ABOUT THIS TASK: Beginning with the line containing "Viewport: 759px width, 441px" and ending with the last line of the entries below, copy each line exactly and nothing else.

- Opening Delimiter -

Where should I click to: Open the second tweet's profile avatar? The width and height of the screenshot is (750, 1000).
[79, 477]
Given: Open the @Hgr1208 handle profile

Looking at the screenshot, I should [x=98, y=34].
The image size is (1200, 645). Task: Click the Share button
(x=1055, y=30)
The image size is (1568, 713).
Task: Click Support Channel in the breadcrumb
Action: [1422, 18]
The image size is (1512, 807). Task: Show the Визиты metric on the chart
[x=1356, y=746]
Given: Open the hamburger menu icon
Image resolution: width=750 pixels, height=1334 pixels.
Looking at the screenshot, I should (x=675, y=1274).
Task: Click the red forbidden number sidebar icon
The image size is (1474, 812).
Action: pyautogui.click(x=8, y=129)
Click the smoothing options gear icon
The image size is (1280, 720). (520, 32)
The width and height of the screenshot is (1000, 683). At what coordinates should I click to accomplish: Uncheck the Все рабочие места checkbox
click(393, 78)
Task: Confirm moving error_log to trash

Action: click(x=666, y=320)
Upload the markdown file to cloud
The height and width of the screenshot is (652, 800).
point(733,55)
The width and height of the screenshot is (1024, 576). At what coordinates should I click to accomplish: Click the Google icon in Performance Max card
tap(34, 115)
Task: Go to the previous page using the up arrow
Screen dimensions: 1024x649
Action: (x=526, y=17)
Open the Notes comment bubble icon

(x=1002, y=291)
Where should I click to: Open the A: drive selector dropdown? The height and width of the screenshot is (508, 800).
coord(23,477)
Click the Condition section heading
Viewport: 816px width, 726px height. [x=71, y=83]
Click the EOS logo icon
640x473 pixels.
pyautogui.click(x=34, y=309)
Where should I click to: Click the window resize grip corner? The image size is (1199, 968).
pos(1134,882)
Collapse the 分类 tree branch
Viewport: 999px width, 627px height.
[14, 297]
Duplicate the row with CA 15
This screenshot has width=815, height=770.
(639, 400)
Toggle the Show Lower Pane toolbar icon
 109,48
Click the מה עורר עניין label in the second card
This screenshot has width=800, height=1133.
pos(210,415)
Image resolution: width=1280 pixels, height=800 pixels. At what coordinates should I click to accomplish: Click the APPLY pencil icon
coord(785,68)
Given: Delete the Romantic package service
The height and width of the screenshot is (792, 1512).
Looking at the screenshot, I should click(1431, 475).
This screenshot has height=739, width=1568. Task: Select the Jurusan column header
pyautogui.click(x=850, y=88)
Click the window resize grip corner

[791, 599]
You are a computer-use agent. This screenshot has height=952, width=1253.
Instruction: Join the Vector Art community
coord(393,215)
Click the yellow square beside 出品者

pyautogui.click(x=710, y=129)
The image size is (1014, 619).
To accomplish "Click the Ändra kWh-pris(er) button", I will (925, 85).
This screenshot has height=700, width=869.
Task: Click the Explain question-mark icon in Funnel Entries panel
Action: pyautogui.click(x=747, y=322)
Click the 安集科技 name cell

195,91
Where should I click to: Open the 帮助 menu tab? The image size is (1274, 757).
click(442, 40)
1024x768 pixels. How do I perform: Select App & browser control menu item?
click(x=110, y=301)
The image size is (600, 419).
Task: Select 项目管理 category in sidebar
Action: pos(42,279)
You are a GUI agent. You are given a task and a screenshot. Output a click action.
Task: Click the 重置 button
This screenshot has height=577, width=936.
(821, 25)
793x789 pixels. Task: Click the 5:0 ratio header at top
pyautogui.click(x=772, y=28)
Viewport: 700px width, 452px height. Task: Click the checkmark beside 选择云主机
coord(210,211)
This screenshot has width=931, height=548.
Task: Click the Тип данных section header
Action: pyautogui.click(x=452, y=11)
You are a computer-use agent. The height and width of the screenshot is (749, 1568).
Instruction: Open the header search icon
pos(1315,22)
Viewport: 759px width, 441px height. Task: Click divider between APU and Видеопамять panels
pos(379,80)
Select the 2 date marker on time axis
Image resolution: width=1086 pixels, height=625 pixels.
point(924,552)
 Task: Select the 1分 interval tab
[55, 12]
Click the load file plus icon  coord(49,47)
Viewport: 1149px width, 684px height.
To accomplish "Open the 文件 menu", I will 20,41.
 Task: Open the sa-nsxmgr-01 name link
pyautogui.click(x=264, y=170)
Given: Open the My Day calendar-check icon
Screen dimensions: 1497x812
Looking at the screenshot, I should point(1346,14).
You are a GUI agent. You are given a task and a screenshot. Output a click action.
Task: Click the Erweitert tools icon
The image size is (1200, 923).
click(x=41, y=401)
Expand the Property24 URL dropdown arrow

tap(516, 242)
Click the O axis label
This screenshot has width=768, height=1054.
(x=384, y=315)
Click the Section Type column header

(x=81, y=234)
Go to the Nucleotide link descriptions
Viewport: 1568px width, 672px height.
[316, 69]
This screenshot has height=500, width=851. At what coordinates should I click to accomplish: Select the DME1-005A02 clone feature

- Closing Delimiter -

ANSWER SECTION:
Viewport: 759px width, 441px height. Task: Click divider between APU and Видеопамять panels
pos(379,80)
Select the 2 date marker on time axis
Image resolution: width=1086 pixels, height=625 pixels.
point(924,552)
 Task: Select the 1分 interval tab
[55, 12]
Click the load file plus icon  coord(49,47)
Viewport: 1149px width, 684px height.
To accomplish "Open the 文件 menu", I will 20,41.
 Task: Open the sa-nsxmgr-01 name link
pyautogui.click(x=264, y=170)
Given: Open the My Day calendar-check icon
Screen dimensions: 1497x812
Looking at the screenshot, I should point(1346,14).
You are a GUI agent. You are given a task and a screenshot. Output a click action.
Task: Click the Erweitert tools icon
The image size is (1200, 923).
click(x=41, y=401)
Expand the Property24 URL dropdown arrow

tap(516, 242)
Click the O axis label
This screenshot has width=768, height=1054.
(x=384, y=315)
Click the Section Type column header

(x=81, y=234)
Go to the Nucleotide link descriptions
Viewport: 1568px width, 672px height.
[316, 69]
This screenshot has height=500, width=851. At what coordinates should I click to accomplish: Select the DME1-005A02 clone feature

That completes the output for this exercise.